Üstelik bu iki uçak öyle tasarlanmış ki birini kullanmaya öğrenen bir kişi diğer modelini de kullanmaya kolayca öğrenebilir. "Bu iki model farkı gözükse de, kokpitleri benzerdir" diyor havacılık konusunda yirmibeş yıllık tecrübeye sahip pilot.
Önlemler önlemiyor
Bir uçağı kontrol altına almanın bu kadar kolay olması endişe verici. Dünya tarihindeki ilk uçak kaçırmaların ardından ve sürekli arttırılan havaalanı güvenlik önlemlere rağmen konunun uzmanları teroristlerin fark edilmeden güvenlik noktalarından kolayca geçebildiklerini belirtiyor.
Dünyaca ünlü aylık askeri dergi "Jane's"in editörü Chris Yates Londra'dan bildirdiği görüşlerinde, havaalanlarındaki güvenlik notalarının silah gibi tehlikeli malzemeleri her zaman tespit edemediklerini vurguladı: "Uygulanan testlerde güvenlik elemanları sık sık patlayıcı madde ve silahları tespit etmedi". Güvenlik noktalarının yüzde 100 bir güvenlik filtresi görevini görememesinin sebeplerinden biri, buralarda çalışan elemanların, konusunda uzman olacak kadar uzun bir süre bu görevde çalışmamaları. "Bazı havaalanlarında bu bölümlerdeki eleman değişimi, eleman sirkülasyonu çok fazla. Bazen bu oran yılda yüzde 400'e kadar yükselebiliyor".
Güvenklik noktasında yakalanmadan silahlarıyla birlikte uçağa binmeye başaran ve üstüne üstük pilot tecrübesine de sahip kişiler kokpit ekibininden bilgi ve yardımlarına ihtiyaç duymadan kolayca hedefine ulaşabilir.
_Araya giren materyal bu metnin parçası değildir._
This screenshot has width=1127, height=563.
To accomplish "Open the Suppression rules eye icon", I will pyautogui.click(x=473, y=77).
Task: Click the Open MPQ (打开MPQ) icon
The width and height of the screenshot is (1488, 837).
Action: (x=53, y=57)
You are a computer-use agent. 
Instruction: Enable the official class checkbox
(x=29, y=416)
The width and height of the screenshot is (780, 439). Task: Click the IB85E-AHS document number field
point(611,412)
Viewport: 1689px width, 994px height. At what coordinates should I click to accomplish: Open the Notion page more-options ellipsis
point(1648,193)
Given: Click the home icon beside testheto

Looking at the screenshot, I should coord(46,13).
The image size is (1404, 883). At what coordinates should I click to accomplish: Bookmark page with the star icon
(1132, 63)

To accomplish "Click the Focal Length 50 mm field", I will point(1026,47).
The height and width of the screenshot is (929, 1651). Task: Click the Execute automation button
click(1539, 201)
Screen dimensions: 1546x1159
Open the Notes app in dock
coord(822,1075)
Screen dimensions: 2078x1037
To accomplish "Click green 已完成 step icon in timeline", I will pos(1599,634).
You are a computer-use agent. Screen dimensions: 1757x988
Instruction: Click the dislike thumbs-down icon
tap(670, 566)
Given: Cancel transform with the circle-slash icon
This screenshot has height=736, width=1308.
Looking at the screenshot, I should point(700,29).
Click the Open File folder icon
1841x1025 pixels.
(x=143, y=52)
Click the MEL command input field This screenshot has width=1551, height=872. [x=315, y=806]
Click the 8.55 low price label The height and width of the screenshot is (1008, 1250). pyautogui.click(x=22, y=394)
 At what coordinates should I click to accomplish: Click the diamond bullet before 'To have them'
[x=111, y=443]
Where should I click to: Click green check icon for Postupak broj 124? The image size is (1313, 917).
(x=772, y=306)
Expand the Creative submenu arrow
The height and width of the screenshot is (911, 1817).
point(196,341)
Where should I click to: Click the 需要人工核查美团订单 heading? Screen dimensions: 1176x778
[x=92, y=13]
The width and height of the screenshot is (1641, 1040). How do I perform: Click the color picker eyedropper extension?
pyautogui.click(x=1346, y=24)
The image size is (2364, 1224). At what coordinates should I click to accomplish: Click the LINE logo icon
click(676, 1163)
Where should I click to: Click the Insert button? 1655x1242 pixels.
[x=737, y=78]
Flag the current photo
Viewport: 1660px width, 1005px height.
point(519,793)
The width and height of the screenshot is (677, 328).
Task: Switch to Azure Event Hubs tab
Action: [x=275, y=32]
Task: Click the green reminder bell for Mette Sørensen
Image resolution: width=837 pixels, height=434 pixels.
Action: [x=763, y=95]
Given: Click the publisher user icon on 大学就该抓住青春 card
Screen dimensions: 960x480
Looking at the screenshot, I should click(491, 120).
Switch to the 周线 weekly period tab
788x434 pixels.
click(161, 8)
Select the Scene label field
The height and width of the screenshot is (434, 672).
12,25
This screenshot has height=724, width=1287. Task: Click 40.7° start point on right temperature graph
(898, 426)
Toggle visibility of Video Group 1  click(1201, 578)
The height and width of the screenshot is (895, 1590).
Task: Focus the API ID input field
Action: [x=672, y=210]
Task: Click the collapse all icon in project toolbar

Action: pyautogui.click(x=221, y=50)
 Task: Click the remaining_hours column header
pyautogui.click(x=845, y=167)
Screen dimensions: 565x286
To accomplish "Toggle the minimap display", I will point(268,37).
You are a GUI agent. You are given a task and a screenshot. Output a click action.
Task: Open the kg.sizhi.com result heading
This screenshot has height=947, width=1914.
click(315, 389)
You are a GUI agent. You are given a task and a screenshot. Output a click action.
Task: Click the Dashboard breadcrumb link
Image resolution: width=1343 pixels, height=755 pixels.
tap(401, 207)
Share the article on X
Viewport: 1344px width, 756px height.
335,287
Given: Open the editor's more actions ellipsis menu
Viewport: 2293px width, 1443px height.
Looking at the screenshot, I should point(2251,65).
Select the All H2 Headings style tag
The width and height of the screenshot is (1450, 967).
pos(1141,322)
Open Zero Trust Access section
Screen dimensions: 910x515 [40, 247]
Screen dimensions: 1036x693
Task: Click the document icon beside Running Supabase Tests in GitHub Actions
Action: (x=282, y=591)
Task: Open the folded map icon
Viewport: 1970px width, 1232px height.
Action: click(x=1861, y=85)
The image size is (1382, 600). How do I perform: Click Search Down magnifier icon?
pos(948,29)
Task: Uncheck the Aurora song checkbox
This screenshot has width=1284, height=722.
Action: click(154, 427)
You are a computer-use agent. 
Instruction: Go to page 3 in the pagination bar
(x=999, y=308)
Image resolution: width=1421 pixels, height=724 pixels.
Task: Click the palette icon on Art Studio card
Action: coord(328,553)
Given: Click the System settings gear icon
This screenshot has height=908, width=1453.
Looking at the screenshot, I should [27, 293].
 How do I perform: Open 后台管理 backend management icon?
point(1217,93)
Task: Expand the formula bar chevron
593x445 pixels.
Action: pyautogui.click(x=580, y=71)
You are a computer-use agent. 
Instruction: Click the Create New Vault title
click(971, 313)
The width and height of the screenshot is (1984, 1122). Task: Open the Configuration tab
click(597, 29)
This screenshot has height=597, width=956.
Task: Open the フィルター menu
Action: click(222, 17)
Bu konuda uzman olan Peter Harbison konuyla ilgili şunları söylüyor: "Bunlar yolcuları ve kabin ekibini kolayca konrol altına alabiliyor. Herhangi bir silahla bunu çok kolay başarabiliyorlar. Kapıya sırtları dönük oturan kokpitteki ekibi de etkisiz hale getiriyorlar". Kokpit kapıları kilitli olması da sorun değil çünkü bu kapıların kilitlerini kırmak da çok zor değil.